On balance, El Jannah has far more fans than detractors and one impatient fan has even petitioned El Jannah to open in Adelaide. To scale from a family-run operation to a national chain, El Jannah’s core business functions like HR, legal, operations, and marketing have been bolstered; about 45 people run the head office and a further 100 work on the supply chain side.
El Jannah in Melbourne’s Preston, 11 August 2022.Credit: Eddie Jim
Setting up in Australia’s other states will emulate the way El Jannah mushroomed in Sydney: identifying areas densely populated by Middle Eastern communities and setting up not just one store, but a cluster of three or five, which helps streamline supply chain logistics and encourage word of mouth.
The chain is on track to reach 50 stores by June and aims to hit 100 in two years.
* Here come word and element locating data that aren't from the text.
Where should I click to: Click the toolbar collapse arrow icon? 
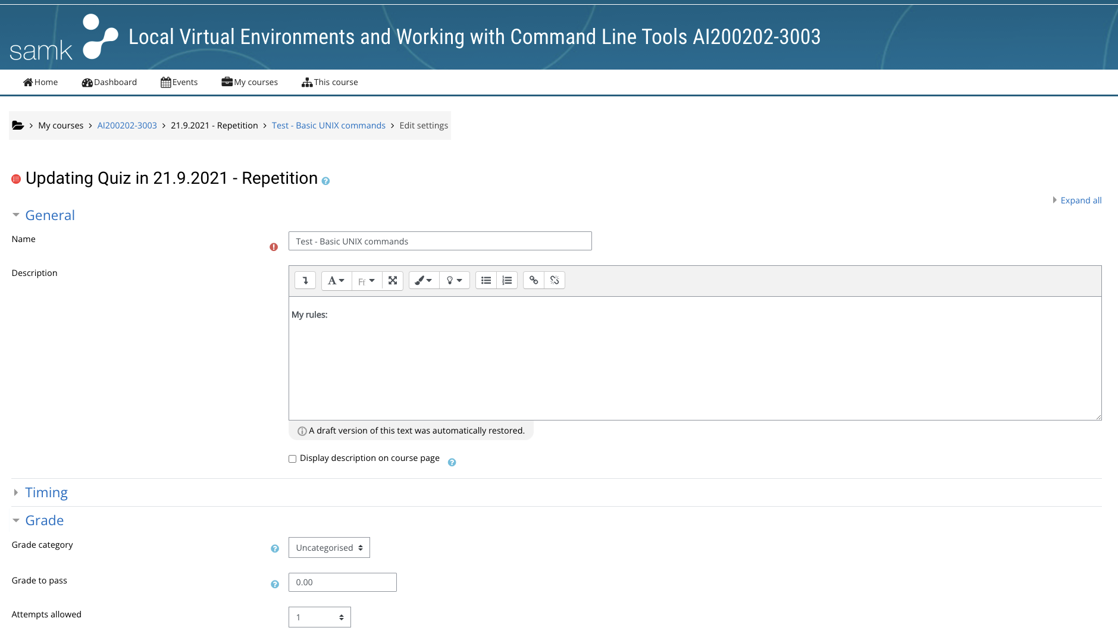305,280
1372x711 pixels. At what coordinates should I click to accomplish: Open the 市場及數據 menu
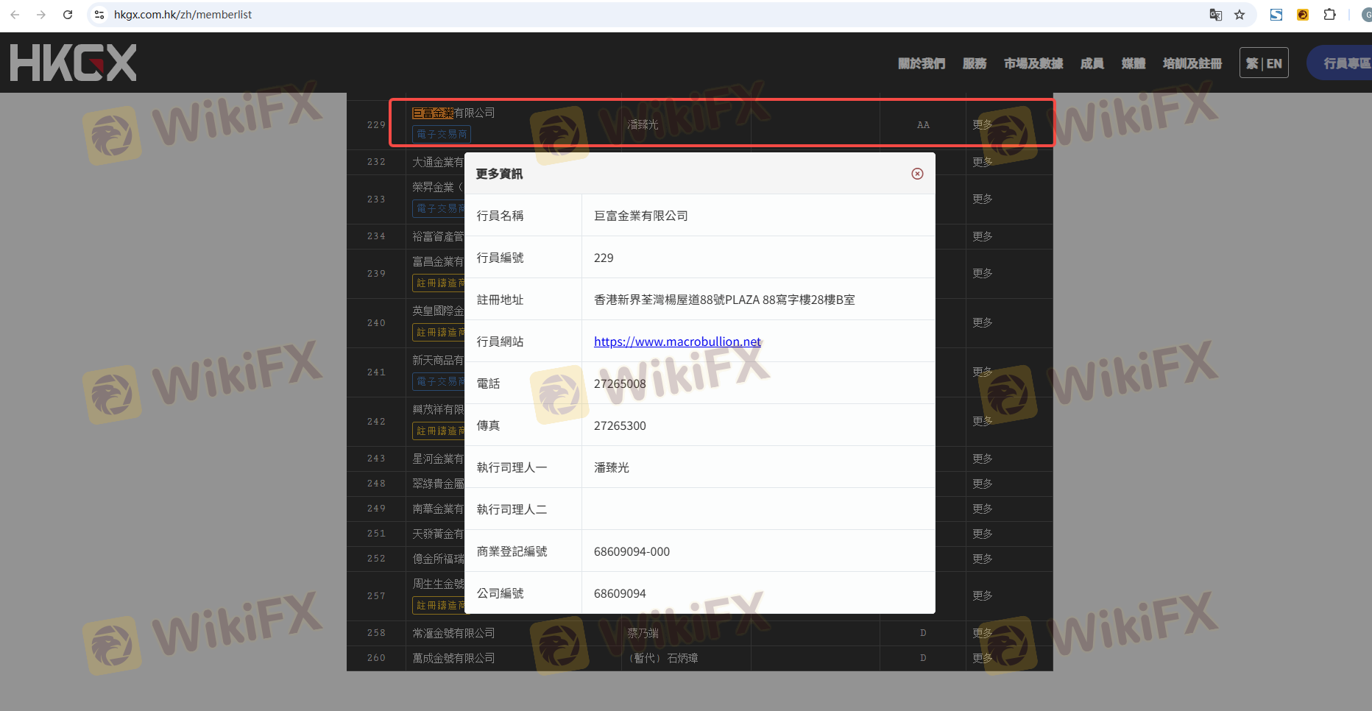point(1033,63)
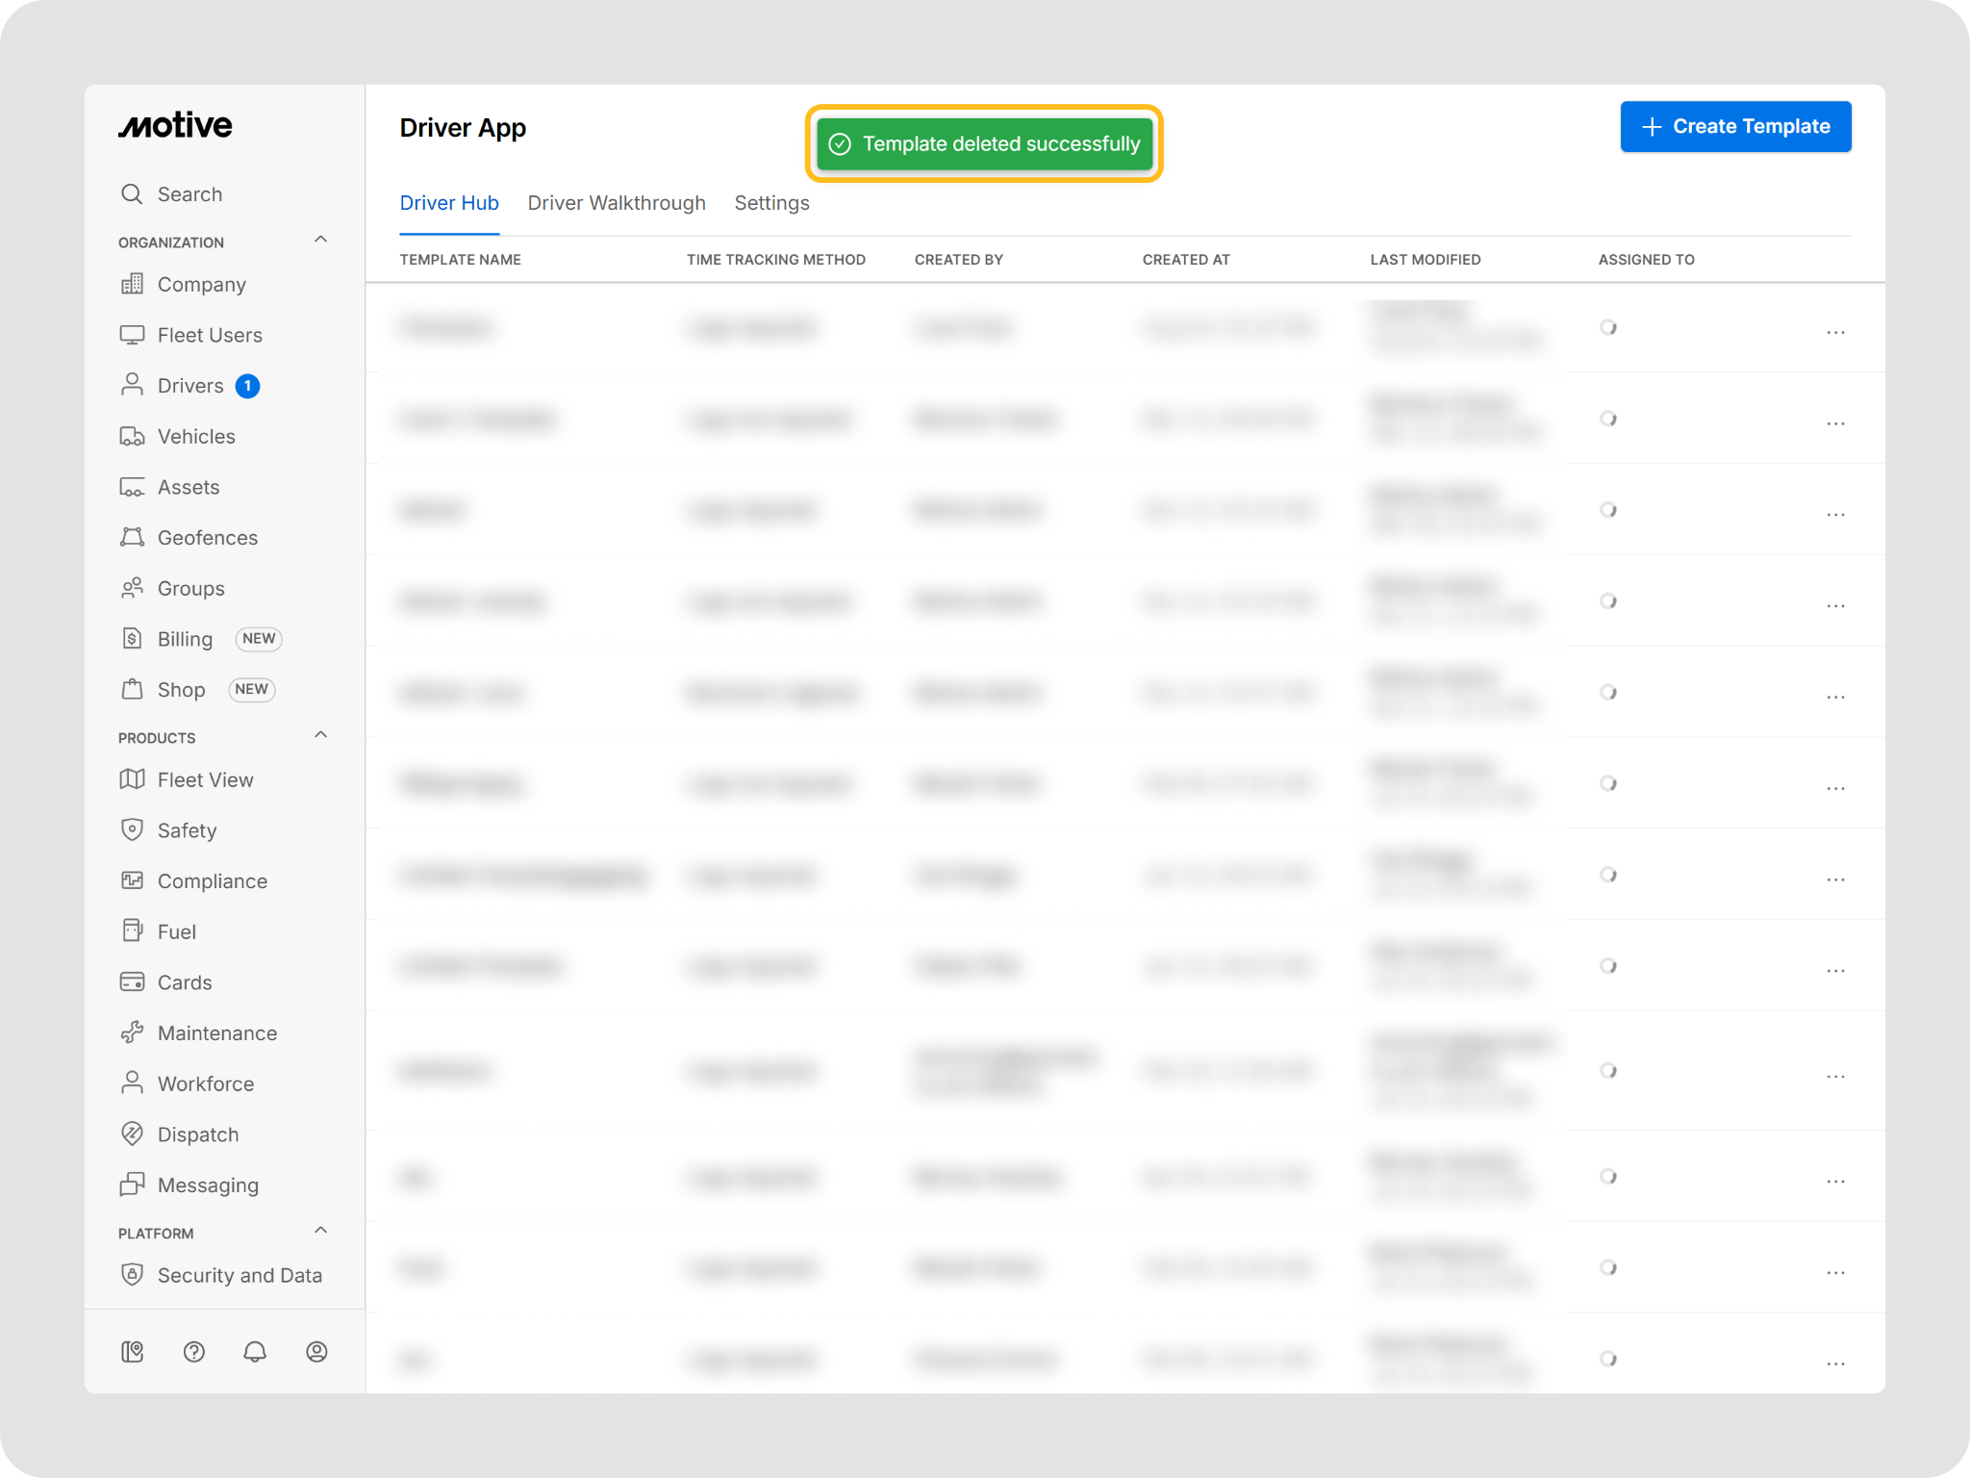Open notifications bell icon

coord(255,1352)
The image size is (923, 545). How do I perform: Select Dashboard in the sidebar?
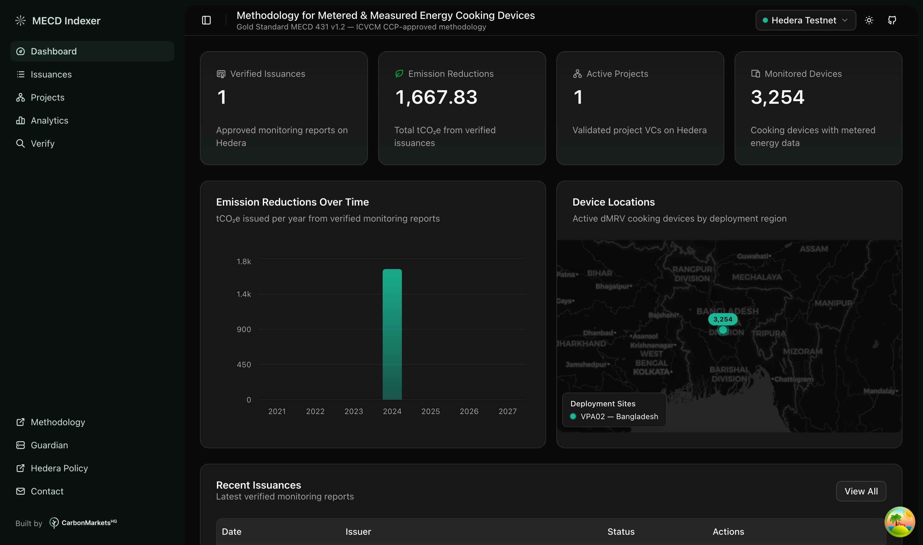click(54, 51)
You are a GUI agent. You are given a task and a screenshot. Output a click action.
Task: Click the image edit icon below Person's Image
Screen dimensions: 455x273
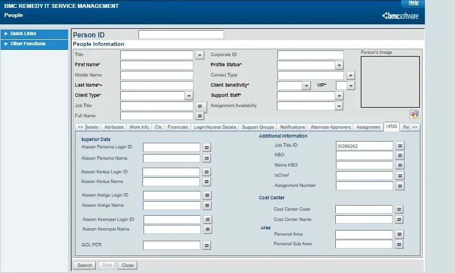tap(414, 114)
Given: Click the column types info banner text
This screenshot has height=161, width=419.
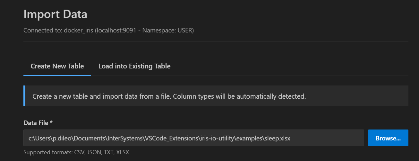Looking at the screenshot, I should [169, 96].
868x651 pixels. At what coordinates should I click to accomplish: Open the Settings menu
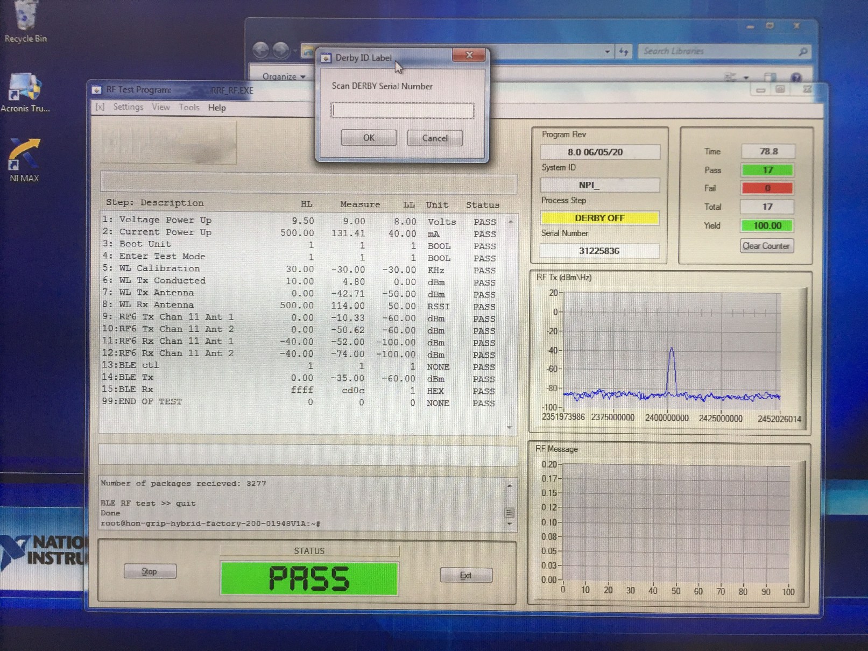coord(128,107)
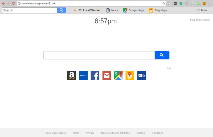Click the top-left toolbar Search box
Screen dimensions: 213x137
(29, 10)
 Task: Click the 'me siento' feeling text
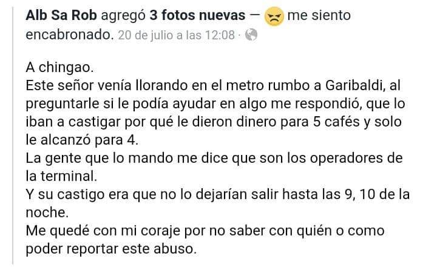coord(319,15)
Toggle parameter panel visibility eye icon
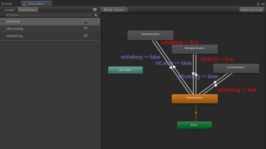266x149 pixels. 95,10
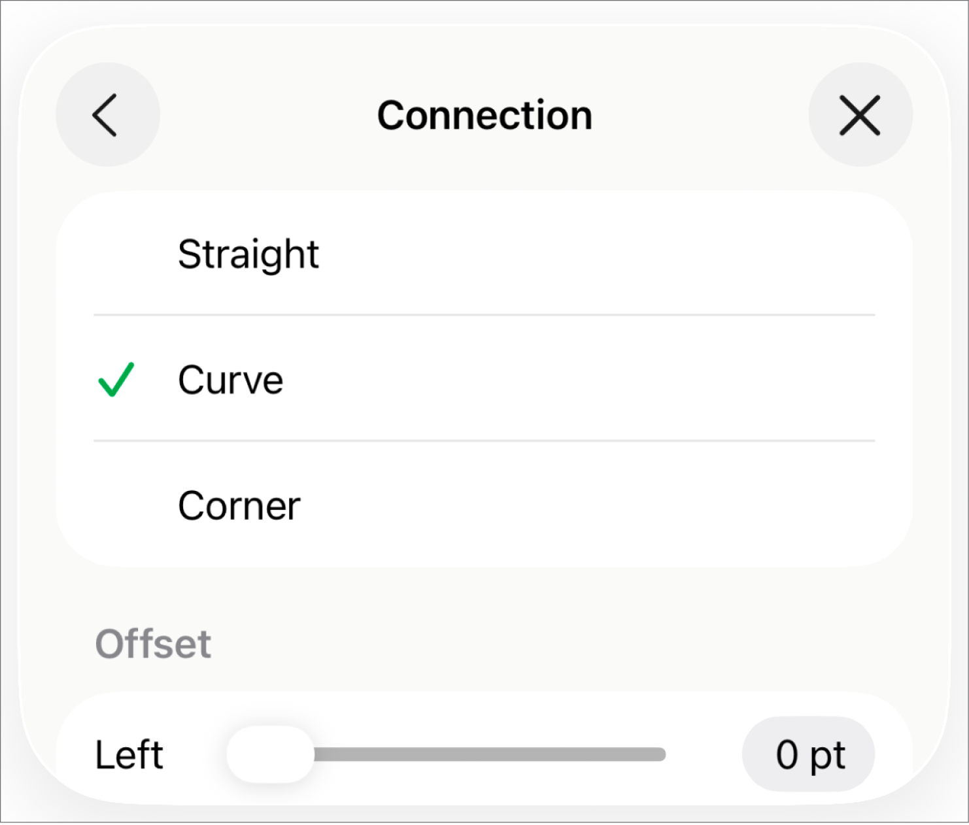The width and height of the screenshot is (969, 825).
Task: Select the Straight connection type
Action: pos(248,255)
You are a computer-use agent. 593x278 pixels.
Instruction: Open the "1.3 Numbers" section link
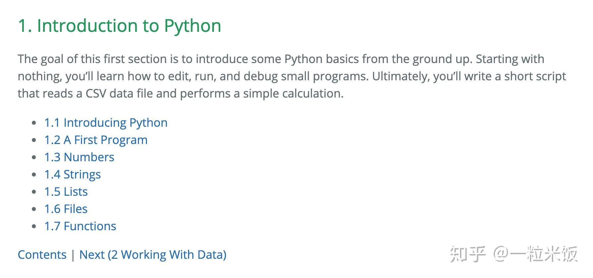point(79,157)
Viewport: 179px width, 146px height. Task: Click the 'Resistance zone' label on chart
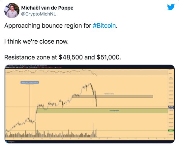tap(109, 94)
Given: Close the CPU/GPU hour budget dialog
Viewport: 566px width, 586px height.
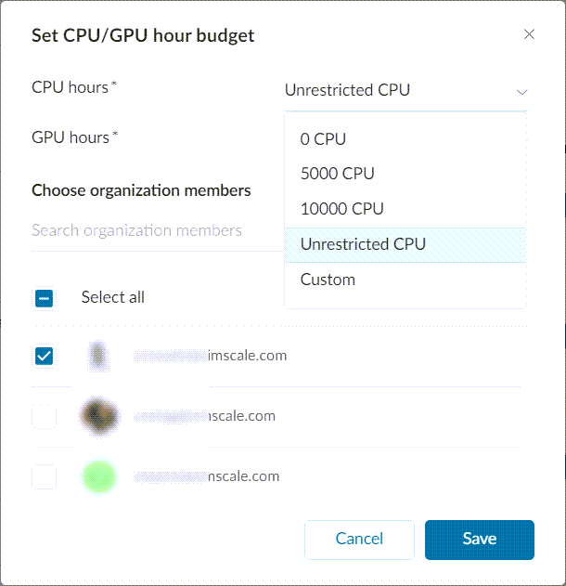Looking at the screenshot, I should coord(529,35).
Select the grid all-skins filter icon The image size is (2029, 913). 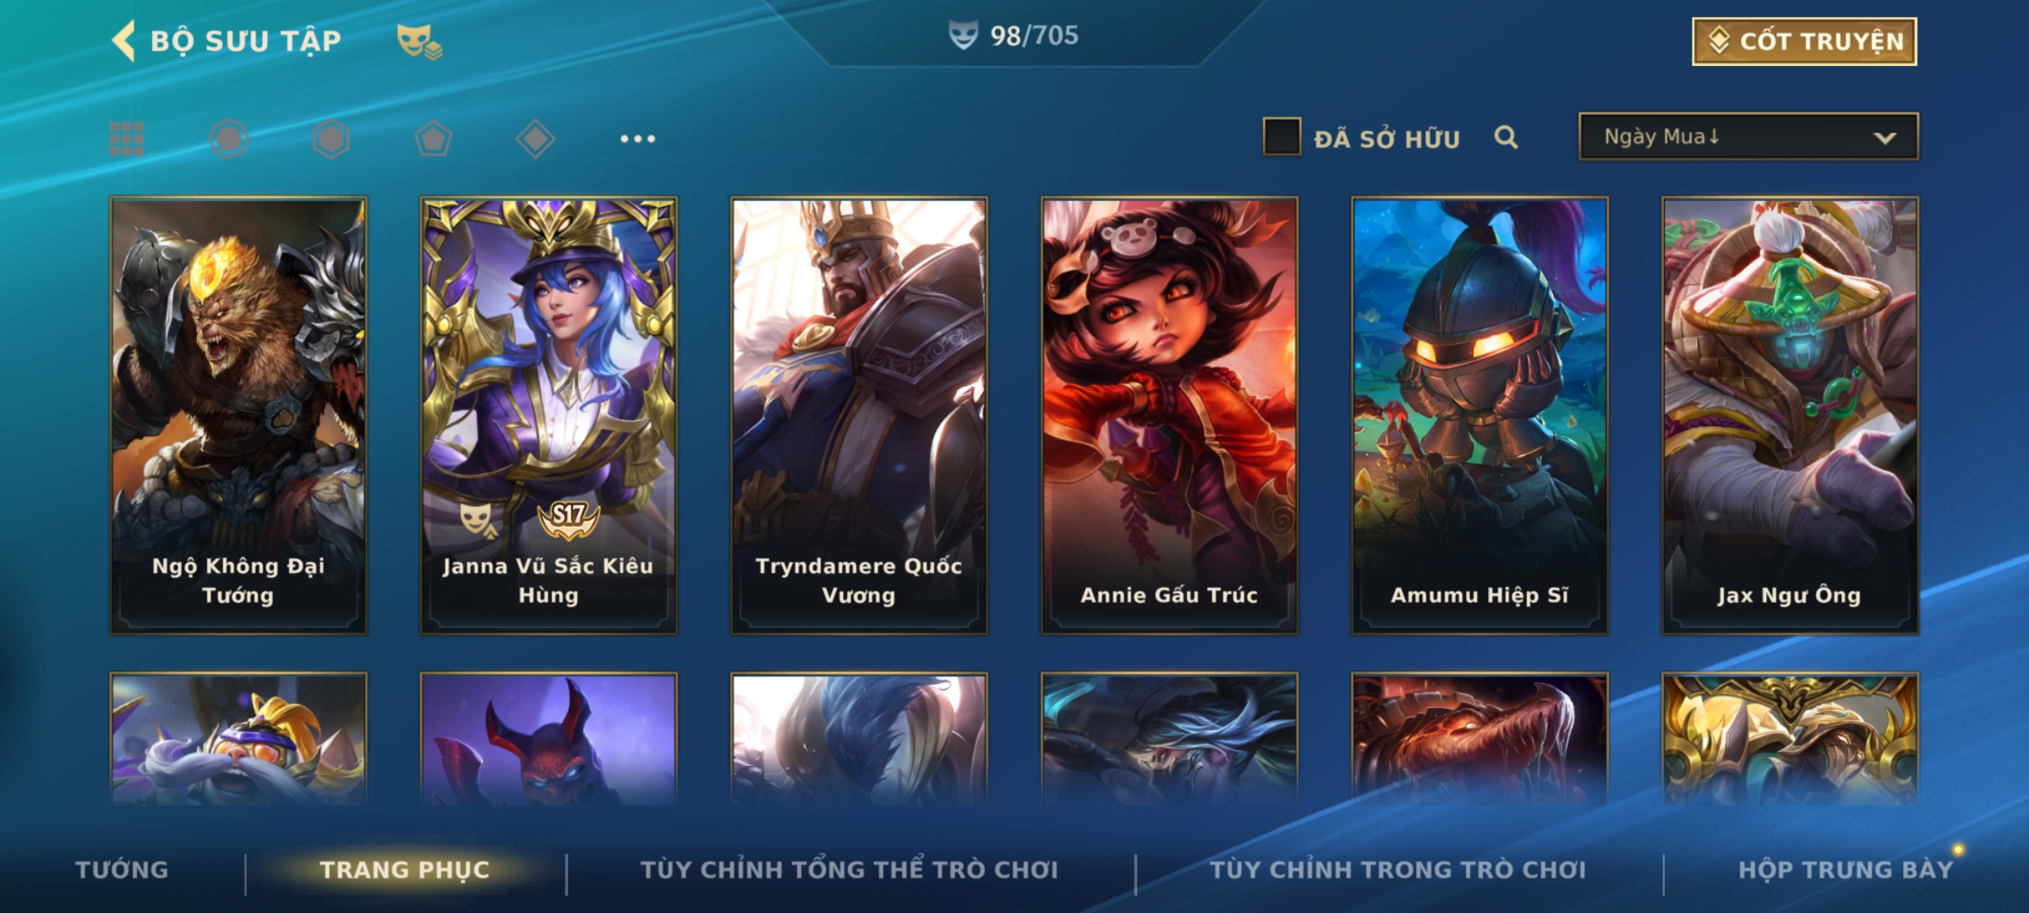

Queensland and South Australia expansions are slated for 2026. It expects to report revenue of $250-300 million this financial year.
While there are nascent ambitions to go international, with investment bankers reportedly already circling, Houldin says the talks are “very speculative”.
“We’ll be patient in that regard,” says Houldin, who has a minority stake in the business. “You can see that we’re at the start of something of our own here.”
El Jannah debuted on the global stage earlier this year at the Australian Open, which attracted a record-breaking 1.2 million visitors, a move that Houldin said was more brand and marketing-led than commercial.
“It’s about allowing people to access the brand, being seen as a bit bigger than maybe what we are in store count today.”
The Estephans prefer to keep a low profile (they declined to be interviewed), but Andre is still very active behind the scenes in signing off on major decisions and likes to look over menu development.
According to Houldin, they’re delighted and proud to see it grow while staying true to how it began. “I think they have a higher sense of confidence that the brand can be significant in the food landscape.”
Some El Jannah’s secrets will stay in the family. One source, of Lebanese heritage, recently queried if their flavour-bomb condiment – its celebrated garlic dip, was mixed with mayonnaise.
The allergens chart shows the garlic sauce contains egg, a common emulsifier and stabilising agent that doesn’t typically feature in traditional toum recipes.
When asked, Issa and Houldin look at each other, puzzled. Only the Estephans know the answer.
“It is a genuine locked down recipe,” says Houldin. “No one knows,” Issa adds. “But it hasn’t changed because they’ve been doing it since day one.”